La saisie du yacht Ebony Shine, d’une valeur estimée à 100 millions de dollars, a failli déclencher une véritable tempête diplomatique entre le Cameroun et la Guinée équatoriale. En débarquant à Yaoundé les 18 et 19 novembre, le vice-président Teodoro Nguema Obiang Mangue, alias Teodorín, n’est pas venu pour un simple salut fraternel : il est venu éteindre un feu déjà bien allumé. « Ce n’était pas du jeu, on frôlait la rupture », souffle une source diplomatique à Etoudi. Comment cette affaire vieille de vingt ans a-t-elle ressurgi ainsi ? Et surtout, que cache réellement cette intervention de dernière minute ?
Une brouille diplomatique évitée de justesse
À Yaoundé, l’arrivée de Teodorín a surpris plus d’un responsable. Le fils du président équato-guinéen venait régler une tension née après la saisie, au Cameroun, de l’Ebony Shine, un navire appartenant au ministère équato-guinéen de la Défense.
Informées de l’opération, les autorités de Malabo avaient immédiatement menacé de fermer Tradex Guinée équatoriale, distributeur stratégique de carburant. Une escalade qui aurait eu des conséquences directes sur la coopération économique entre les deux pays voisins.
Selon une source proche du dossier, « Paul Biya lui-même n’avait pas été formellement informé de la saisie ». Une situation embarrassante qui a poussé Malabo à dépêcher son vice-président pour comprendre ce qui se tramait réellement à Douala.
Une affaire Fotso qui ressurgit 20 ans plus tard
Pour saisir la profondeur de ce feuilleton, il faut remonter à 2002. Cette année-là, Yves-Michel Fotso tente d’implanter une filiale bancaire, Commercial Bank Guinea Ecuatorial (CBGE), après avoir obtenu tous les agréments nécessaires. Puis, brusquement, Malabo se rétracte.
Le différend est porté devant la Cour commune de justice et d’arbitrage (CCJA/Ohada), qui condamne en 2009 la Guinée équatoriale à payer 69,6 millions d’euros à la CBGE. Pour exécuter cette décision, Fotso mandate une consultante franco-italienne, Sylvana Combet, dont le rôle ambigu va plus tard déclencher plusieurs procédures judiciaires en France et en Italie.
C’est elle qui, en 2025, réactive un ancien mandat controversé et fait saisir l’Ebony Shine, sans que Yaoundé ne dispose d’un titre exécutoire valide. Une erreur monumentale qui a mis le Cameroun dans une position délicate.

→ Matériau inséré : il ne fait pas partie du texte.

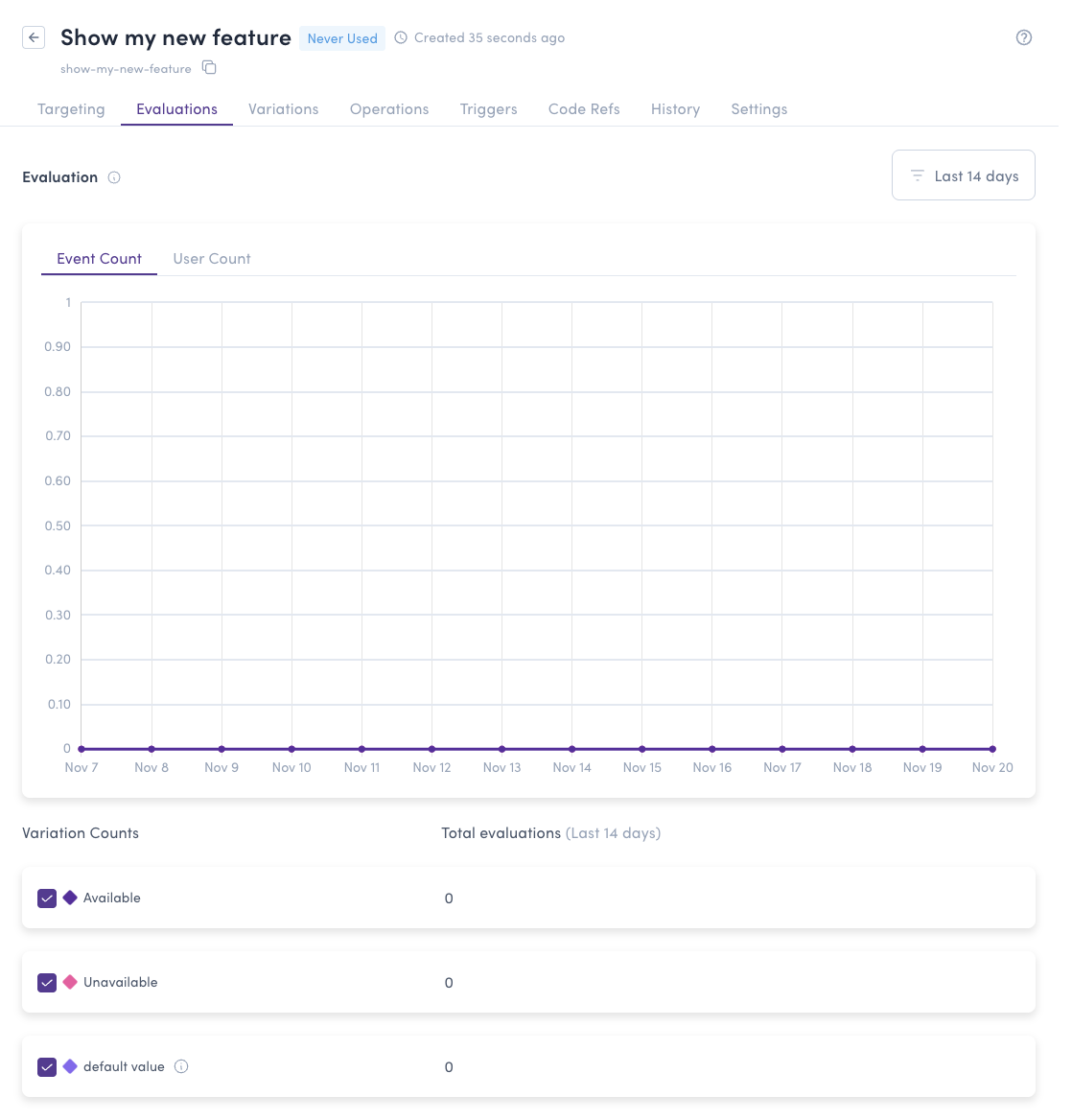This screenshot has width=1072, height=1120.
Task: Open the Code Refs tab
Action: coord(584,109)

Négociations secrètes, tensions et sortie de crise
Entre 2012 et 2013, plusieurs transactions opaques impliquant Combet, l’huissier Henri Mercieca et des émissaires équato-guinéens avaient déjà brouillé les pistes. Les 15 millions d’euros versés puis les 7,5 millions supplémentaires avaient été détournés ou mal redistribués. Les tribunaux français avaient fini par confisquer l’argent litigieux.
En novembre 2025, voyant que la nouvelle saisie allait trop loin, Yaoundé tente une dernière manœuvre juridique… qui échoue.
La venue de Teodorín devient alors inévitable. À l’issue de discussions confidentielles à Etoudi :
- le navire Ebony Shine est libéré,
- Tradex rouvre en Guinée équatoriale,
- et les deux États réaffirment leur coopération.
« On a évité un clash inutile entre voisins », glisse un diplomate camerounais. Une affaire rocambolesque qui démontre une fois de plus à quel point les dossiers anciens peuvent ressurgir au moindre faux pas.
Entre malentendus diplomatiques, vieux contentieux financiers et initiatives individuelles mal encadrées, cette affaire montre combien l’équilibre entre Yaoundé et Malabo demeure fragile. La médiation expresse de Teodorín aura permis d’éviter une rupture qui aurait coûté cher aux deux pays.